全校师生:
为营造良好学术氛围,提升我院相关科研团队教学、科研能力,定于2022年7月2日(星期六)以线上线下结合的形式举办举办实验室2022年上半年学术会议(腾讯会议号:488-526-911)。本次讲座由省部共建藏语智能信息处理及应用国家重点实验室主办。现将有关事项通知如下:
报告:Enhance Explainability of Manifold Learning
报告人:韩晓旭 教授,Baylor University
会议时间:2022年7月2日(星期六)上午10:10
会议地点:城西校区理科楼129室
报告摘要:The explainability of manifold learning is rarely investigated though there is an urgent need from both AI theory and practice. In this study, we propose a novel degree of locality preservatio (DLP) approach to study the interpretability of manifold learning. We estimate the DLPs of the state-of-the-art manifold learning methods: t-SNE and UMAP as well as related methods: LLE, HLLE, and LTSA along with widely used PCA across benchmark datasets classified as low-dimensional and high-dimensional data.
Our study provides well-founded explanations of the manifold learning methods in terms of the DLPs. The order of their DLPs follows t-SNE>UMAP>LLE>HLLE/PCA/LTSA, though it may have some exceptions for some high-dimensional data. Both t-SNE and UMAP demonstrate an embedding distance amplification mechanism under the Euclidean distance that forces the latent local data geometry to stand out in dimension reduction. It not only explains why t-SNE and UMAP have higher DLPs than other peers, but also indicates they are not locally isometric under the Euclidean distance. Furthermore, it discovers that t-SNE and UMAP embeddings demonstrate similar nonlinear nature in dimension reduction, besides larger (smaller) data variances for low (high)-dimensional data. To the best of our knowledge, this study is the first work about the explainability of manifold learning. The proposed methods and corresponding results can be also extended to other dimension reduction techniques.
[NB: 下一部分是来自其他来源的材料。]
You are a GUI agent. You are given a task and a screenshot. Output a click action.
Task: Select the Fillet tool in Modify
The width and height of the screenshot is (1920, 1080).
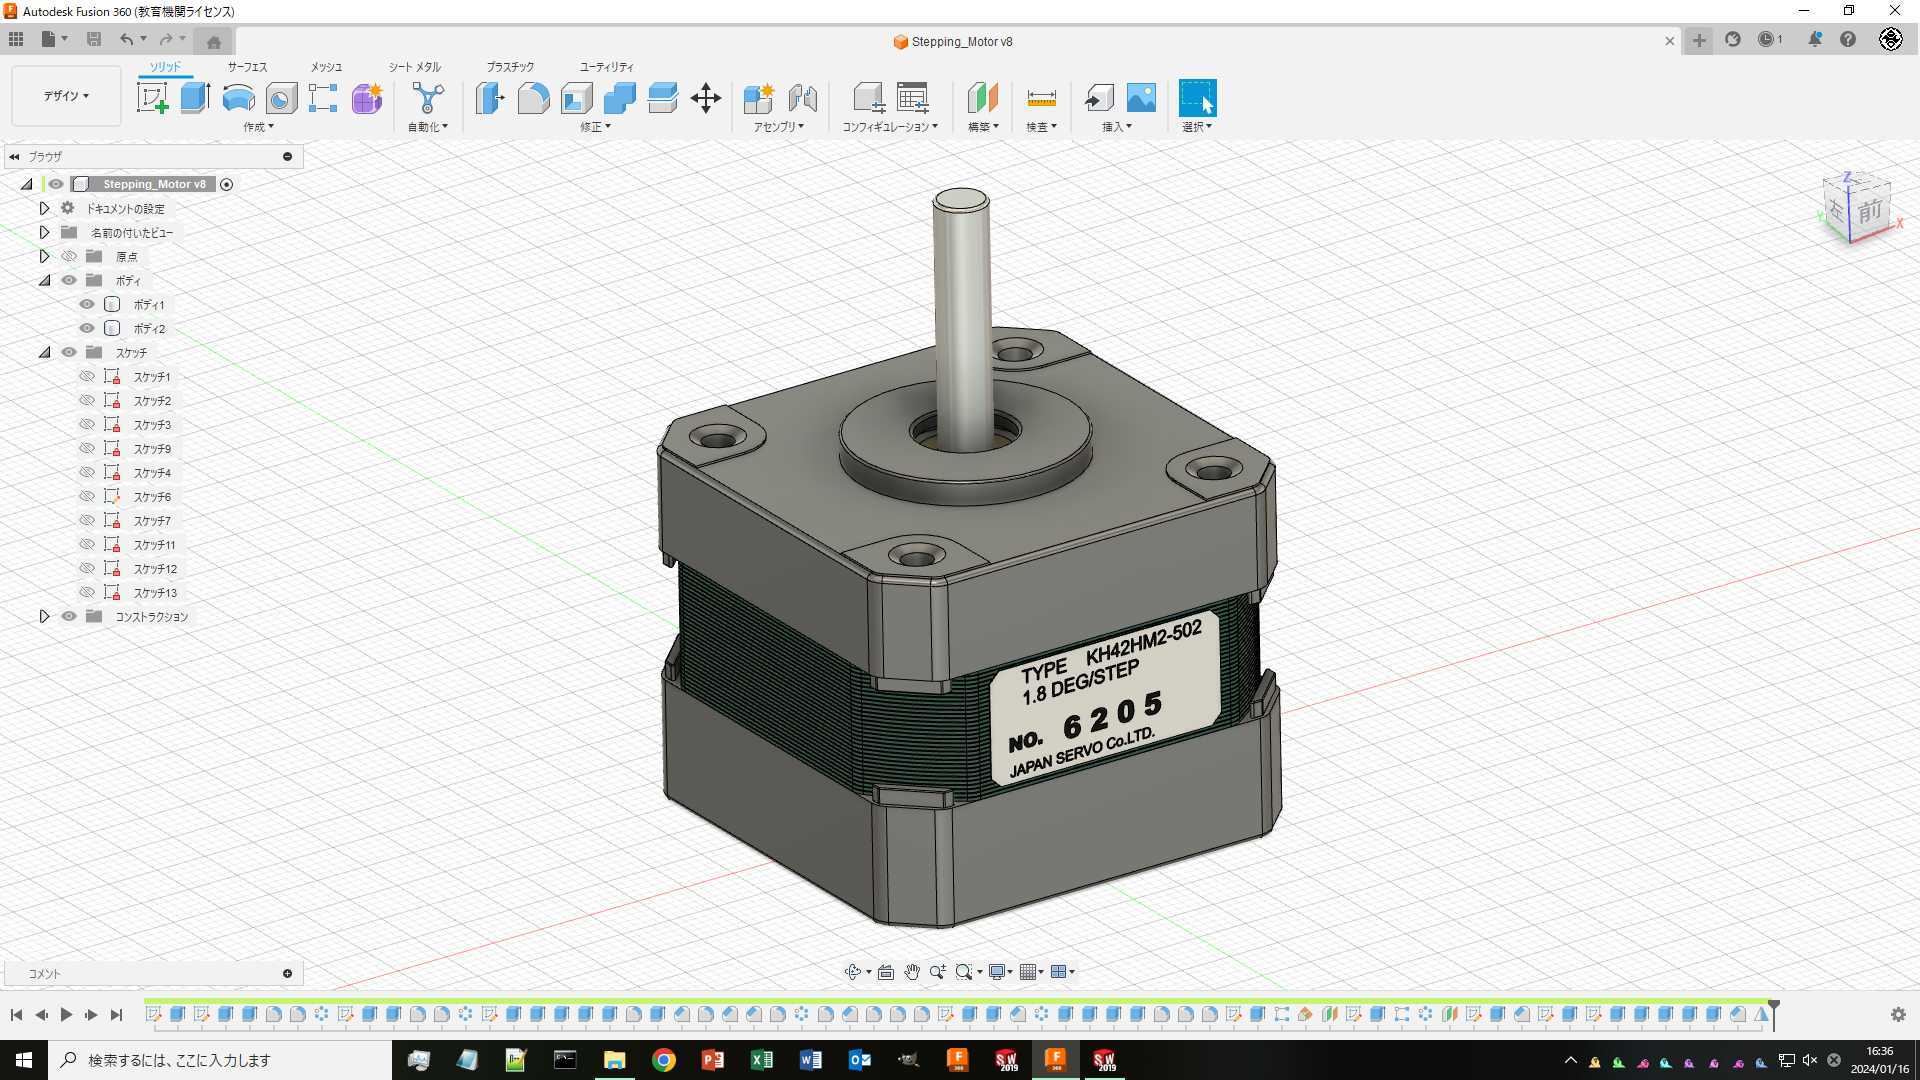pos(533,98)
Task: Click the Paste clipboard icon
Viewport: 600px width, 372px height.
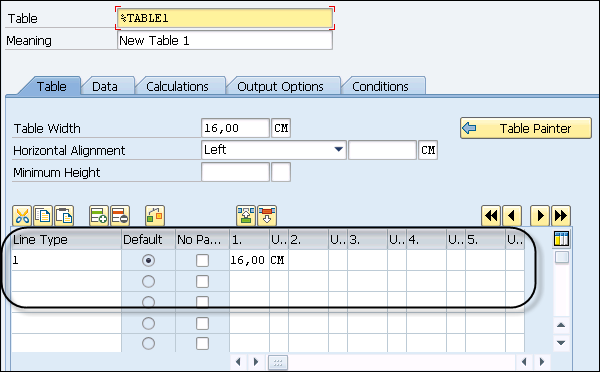Action: tap(64, 216)
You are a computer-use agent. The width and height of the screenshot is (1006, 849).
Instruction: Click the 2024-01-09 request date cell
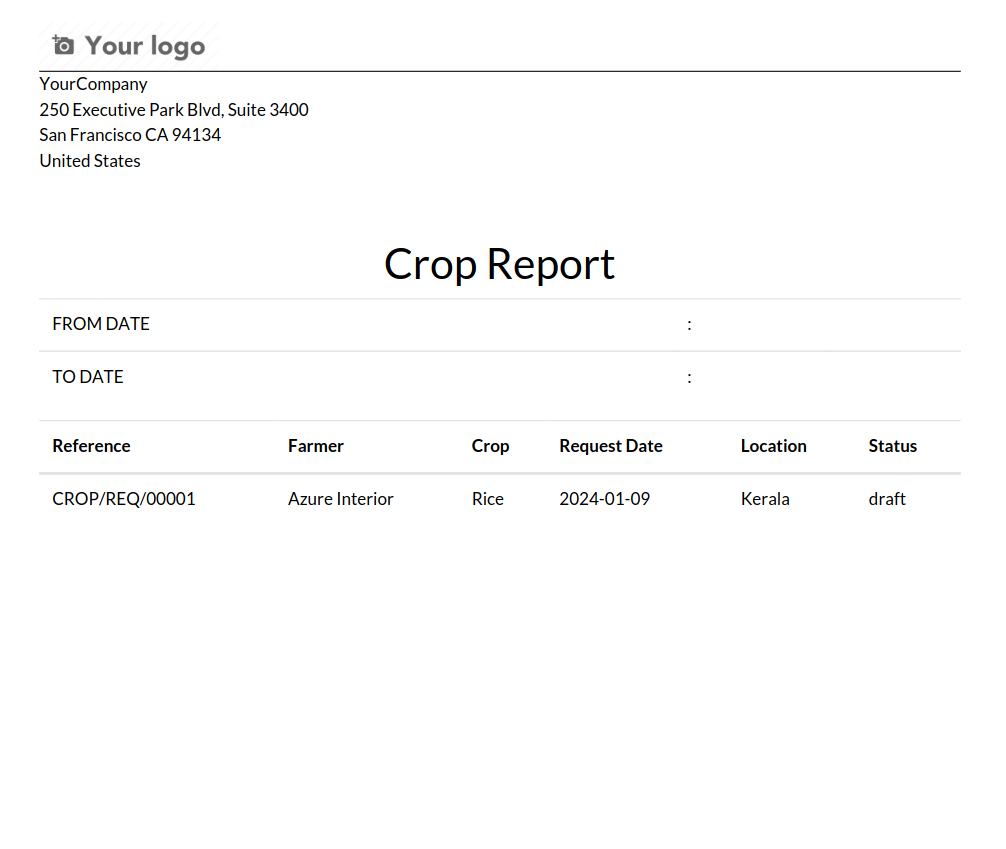[604, 499]
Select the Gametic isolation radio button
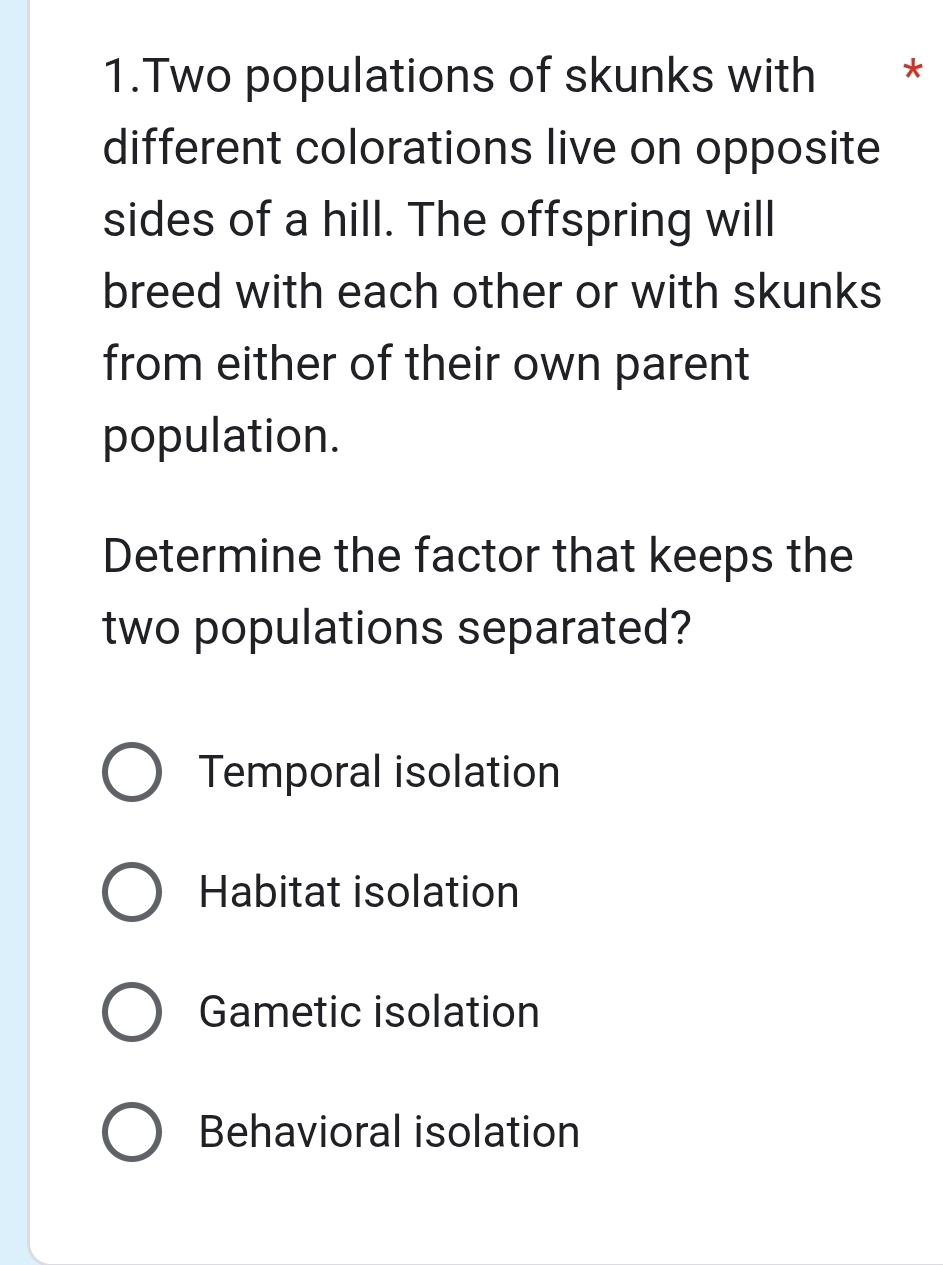 click(x=131, y=1012)
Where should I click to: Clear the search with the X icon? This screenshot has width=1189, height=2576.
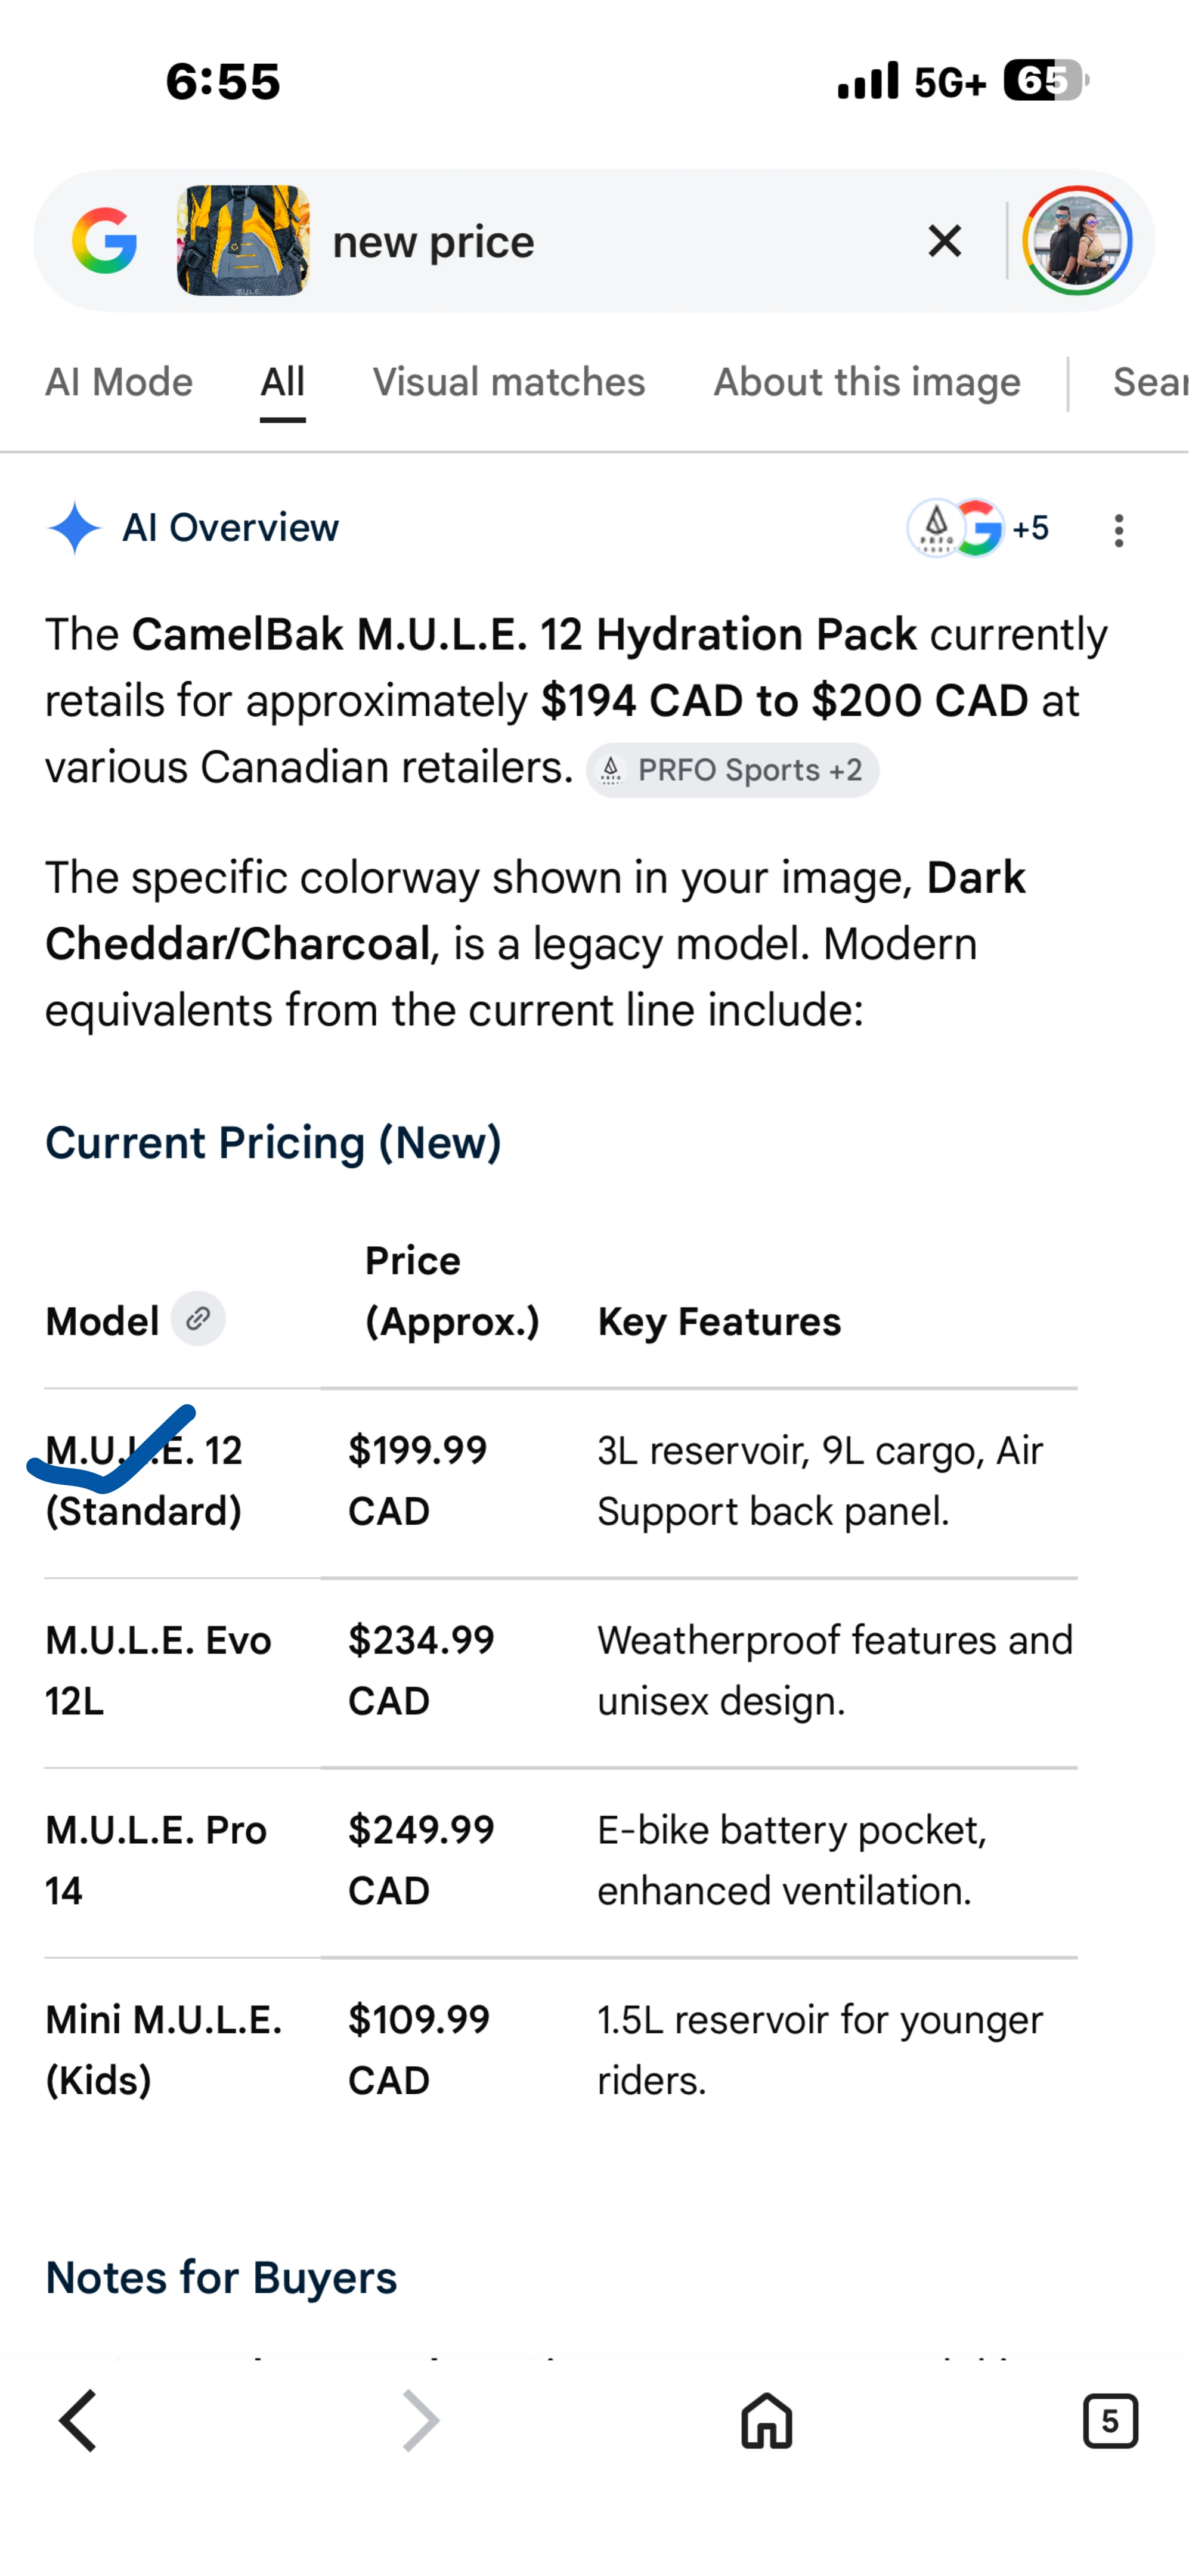point(944,241)
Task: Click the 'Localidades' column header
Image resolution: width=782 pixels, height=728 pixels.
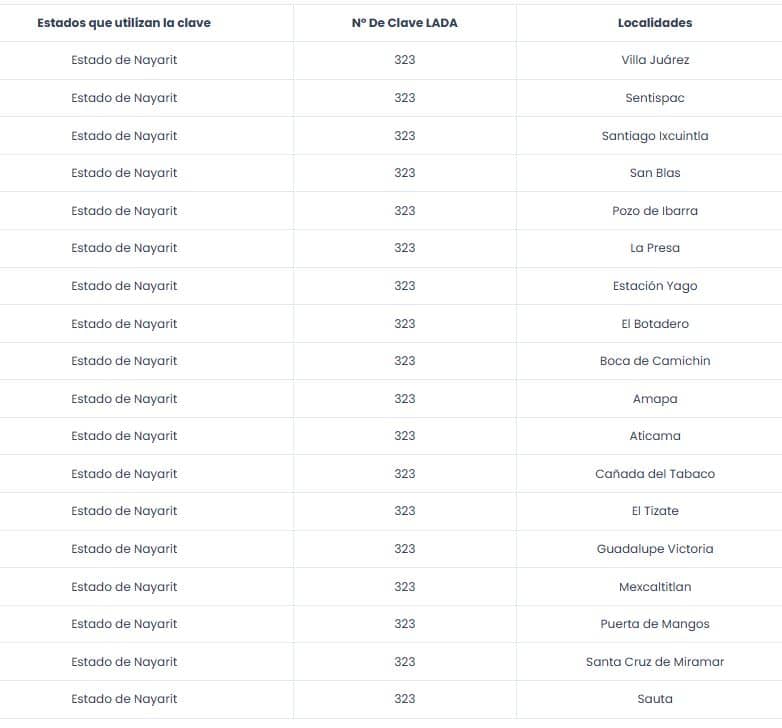Action: point(655,23)
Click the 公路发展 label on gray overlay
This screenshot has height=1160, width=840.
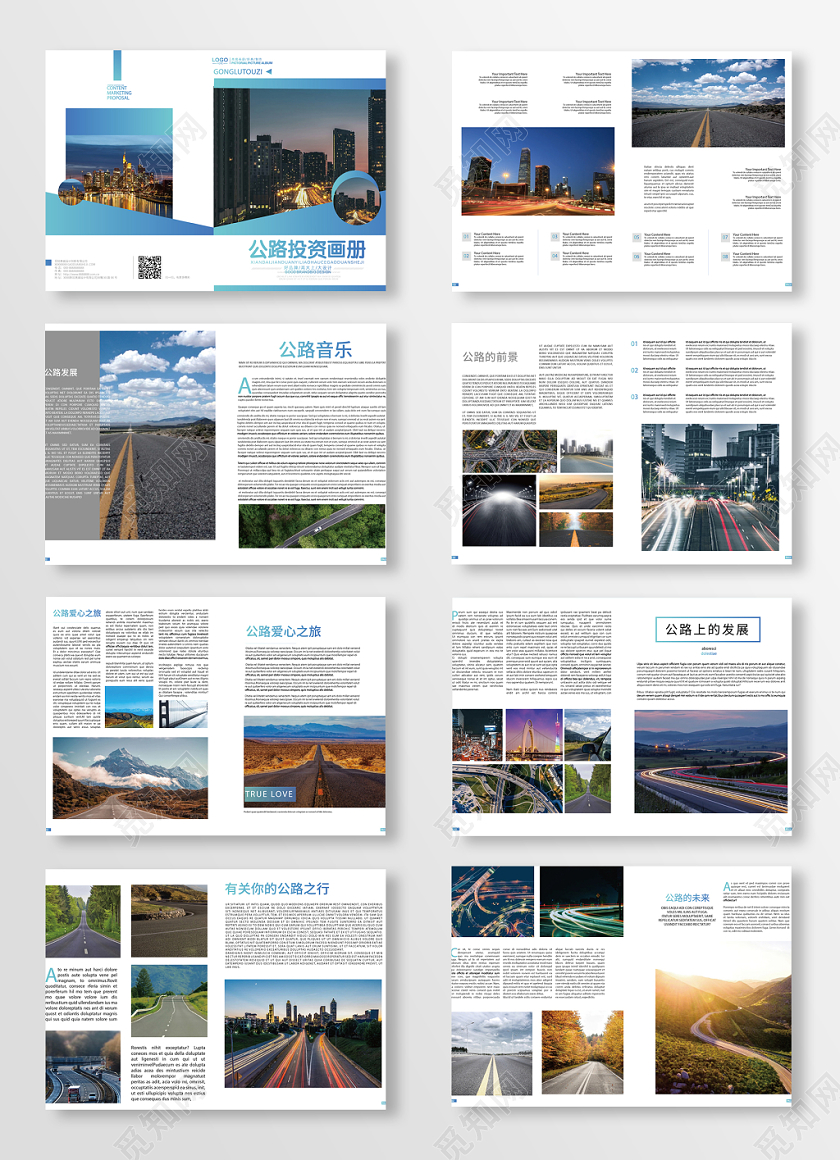tap(61, 372)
报告人简介:HENRY HAN received the Ph.D. degree from University of Iowa, in 2004. He is currently McCollum Endowed Chair in Data Science and professor of computer science with the Department of Computer in the Rogers College of Engineering and Computer Science at Baylor University. He is also the Director of the Laboratory of Data Science His current research interests include AI, data science, fintech, big data, and cybersecurity. He published more than 90 articles in leading journals and conferences in data science fields. He has been supervising about a total of 70 undergraduate, master and PHD students. His research has been supported by NSF, NIH, and NASA.